Can Too Much Healthcare Cause Harm?

Most people assume that more medical care is better medical care. It makes sense, doesn’t it? Routine screenings. Diagnostic testing. Additional treatments. Ongoing monitoring and follow-up. But what if some of the care routinely provided to older adults is unnecessary—or even harmful?

Researchers are increasingly challenging long-held assumptions about common medical interventions, including colonoscopies, treatment of precancerous skin lesions, and thyroid medications prescribed to older patients. The emerging evidence raises an uncomfortable question for healthcare providers, patients, and policymakers alike: when does continuing treatment stop being good medicine?

When Routine Care Deserves a Second Look

Those questions are especially relevant here in Washington, where research from the University of Washington School of Medicine has helped shape national conversations about aging, patient outcomes, and how treatment decisions affect quality of life and individual patient goals. Those same considerations are at the center of a recent KFF Health News report, which examines whether some common interventions continue to benefit older adults as they age. Researchers are questioning repeat colonoscopies after age 75, treatment of actinic keratoses, and long-term use of levothyroxine in certain older adults. In each case, the concern is the same: whether the risks outweigh the benefits.

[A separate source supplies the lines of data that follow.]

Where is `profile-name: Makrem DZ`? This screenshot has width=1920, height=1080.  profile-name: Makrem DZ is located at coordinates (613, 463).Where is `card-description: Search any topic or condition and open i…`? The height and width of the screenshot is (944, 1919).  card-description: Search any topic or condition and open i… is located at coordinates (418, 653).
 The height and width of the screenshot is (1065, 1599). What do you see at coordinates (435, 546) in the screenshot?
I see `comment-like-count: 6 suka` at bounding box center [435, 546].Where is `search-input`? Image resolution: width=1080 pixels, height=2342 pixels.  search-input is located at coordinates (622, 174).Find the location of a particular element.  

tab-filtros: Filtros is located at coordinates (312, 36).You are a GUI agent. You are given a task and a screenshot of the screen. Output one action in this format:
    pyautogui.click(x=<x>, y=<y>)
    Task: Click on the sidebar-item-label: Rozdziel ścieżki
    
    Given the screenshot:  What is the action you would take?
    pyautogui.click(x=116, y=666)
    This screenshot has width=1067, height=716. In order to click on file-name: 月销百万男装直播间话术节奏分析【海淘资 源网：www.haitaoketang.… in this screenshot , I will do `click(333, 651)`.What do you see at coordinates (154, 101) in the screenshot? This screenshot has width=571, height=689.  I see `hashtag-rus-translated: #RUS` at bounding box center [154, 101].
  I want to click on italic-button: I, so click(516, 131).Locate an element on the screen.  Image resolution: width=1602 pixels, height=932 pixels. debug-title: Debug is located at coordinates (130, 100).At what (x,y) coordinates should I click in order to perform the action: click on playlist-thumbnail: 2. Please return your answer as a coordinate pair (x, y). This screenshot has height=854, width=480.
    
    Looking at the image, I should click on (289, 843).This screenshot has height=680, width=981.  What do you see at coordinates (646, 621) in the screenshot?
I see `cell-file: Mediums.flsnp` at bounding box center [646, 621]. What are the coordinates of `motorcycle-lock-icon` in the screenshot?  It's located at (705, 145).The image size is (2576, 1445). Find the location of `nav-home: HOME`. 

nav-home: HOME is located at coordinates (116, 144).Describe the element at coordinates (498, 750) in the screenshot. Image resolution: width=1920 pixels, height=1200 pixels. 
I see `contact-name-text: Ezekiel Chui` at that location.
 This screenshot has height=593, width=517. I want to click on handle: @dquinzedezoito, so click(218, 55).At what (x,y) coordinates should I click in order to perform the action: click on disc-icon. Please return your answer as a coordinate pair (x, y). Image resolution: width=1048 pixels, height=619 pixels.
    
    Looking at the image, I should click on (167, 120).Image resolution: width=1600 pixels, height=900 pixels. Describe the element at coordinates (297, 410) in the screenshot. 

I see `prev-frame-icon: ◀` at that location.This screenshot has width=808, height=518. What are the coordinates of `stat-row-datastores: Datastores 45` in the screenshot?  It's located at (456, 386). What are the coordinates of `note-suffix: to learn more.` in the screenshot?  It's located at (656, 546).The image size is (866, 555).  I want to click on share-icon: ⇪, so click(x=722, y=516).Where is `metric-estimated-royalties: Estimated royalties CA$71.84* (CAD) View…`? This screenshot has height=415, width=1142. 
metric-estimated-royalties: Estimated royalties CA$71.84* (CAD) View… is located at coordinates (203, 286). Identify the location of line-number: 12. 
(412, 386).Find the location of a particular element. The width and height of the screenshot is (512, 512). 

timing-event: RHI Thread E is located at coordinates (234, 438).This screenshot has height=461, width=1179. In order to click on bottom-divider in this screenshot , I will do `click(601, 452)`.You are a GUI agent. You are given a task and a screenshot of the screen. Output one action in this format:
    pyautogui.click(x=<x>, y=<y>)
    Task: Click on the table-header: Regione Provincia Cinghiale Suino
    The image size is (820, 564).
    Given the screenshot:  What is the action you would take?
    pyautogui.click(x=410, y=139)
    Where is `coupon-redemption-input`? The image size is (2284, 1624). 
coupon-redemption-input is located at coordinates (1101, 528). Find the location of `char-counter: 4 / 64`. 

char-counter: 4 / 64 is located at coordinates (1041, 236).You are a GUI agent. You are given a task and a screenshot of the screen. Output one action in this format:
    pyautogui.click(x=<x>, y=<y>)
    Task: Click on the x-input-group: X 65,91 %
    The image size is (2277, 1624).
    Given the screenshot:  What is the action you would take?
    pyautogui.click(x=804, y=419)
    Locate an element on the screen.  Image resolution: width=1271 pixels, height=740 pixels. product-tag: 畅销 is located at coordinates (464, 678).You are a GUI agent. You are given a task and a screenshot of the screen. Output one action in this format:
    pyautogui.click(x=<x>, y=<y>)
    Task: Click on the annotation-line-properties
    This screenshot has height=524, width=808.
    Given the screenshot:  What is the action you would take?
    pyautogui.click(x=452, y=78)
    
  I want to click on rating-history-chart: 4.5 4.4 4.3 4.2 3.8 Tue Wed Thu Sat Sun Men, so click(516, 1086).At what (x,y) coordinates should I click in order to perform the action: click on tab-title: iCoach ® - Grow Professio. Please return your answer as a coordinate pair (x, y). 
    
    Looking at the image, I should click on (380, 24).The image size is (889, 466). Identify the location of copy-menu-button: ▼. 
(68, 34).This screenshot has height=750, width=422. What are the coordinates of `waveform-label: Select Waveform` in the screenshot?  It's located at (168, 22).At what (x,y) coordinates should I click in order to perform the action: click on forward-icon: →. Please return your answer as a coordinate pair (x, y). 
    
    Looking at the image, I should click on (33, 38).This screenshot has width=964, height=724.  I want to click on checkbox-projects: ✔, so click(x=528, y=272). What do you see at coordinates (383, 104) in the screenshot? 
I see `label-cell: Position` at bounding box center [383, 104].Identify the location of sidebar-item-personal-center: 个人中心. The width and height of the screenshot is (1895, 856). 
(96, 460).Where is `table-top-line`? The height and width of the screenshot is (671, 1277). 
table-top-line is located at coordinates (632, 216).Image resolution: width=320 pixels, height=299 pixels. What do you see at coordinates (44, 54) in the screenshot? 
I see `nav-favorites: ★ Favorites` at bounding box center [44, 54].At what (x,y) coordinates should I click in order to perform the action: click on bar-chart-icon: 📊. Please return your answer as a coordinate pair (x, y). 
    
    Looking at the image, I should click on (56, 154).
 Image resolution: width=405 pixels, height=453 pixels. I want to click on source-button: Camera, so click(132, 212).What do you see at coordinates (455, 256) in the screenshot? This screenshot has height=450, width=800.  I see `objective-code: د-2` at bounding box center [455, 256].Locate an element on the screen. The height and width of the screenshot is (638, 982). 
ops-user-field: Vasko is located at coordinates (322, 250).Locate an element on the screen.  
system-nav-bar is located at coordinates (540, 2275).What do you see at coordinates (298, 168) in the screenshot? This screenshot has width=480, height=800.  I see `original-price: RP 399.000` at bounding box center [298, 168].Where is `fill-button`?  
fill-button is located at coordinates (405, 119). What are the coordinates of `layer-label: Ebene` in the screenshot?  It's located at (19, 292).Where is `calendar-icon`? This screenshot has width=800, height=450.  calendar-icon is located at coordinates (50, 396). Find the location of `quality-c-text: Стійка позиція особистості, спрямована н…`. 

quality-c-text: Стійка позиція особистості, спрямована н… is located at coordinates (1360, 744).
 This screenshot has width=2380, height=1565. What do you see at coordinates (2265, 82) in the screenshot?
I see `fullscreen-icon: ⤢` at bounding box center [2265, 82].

The issue is not that these treatments never help. Rather, it is whether the risks, costs, and burdens outweigh the benefits as patients age.

The Risks of Overtreatment

For patients and families, the consequences of overtreatment can be significant. A screening test may lead to complications. A medication may create side effects without improving quality of life. An abnormal finding may trigger a cascade of additional procedures that ultimately provide little benefit. These outcomes are not necessarily malpractice, but they do underscore the importance of informed consent and thoughtful physician-patient communication.

Generally, healthcare providers should strive to practice evidence-based care by matching treatment to a patient’s individual needs rather than relying on a one-size-fits-all approach. When providers lose sight of that balance, patients may undergo unnecessary procedures or experience avoidable complications. Medical negligence cases often focus on care that providers delayed or failed to provide, but the opposite problem also deserves attention—treatment that continues simply because it has become routine.

As new evidence emerges, providers should do more than explain the risks of treatment; they should also discuss whether a test, procedure, or medication is necessary in the first place. The difficulty from our perspective, though, is that it would be hard to develop a medical negligence case where the patient did the long-recommended procedure/test and suffered only minor harm from it. This study reflects, instead, a response to the larger effort to paint patient populations with broad brushes, to step away from individualized treatment recommendations, we see with the corporatization of health care.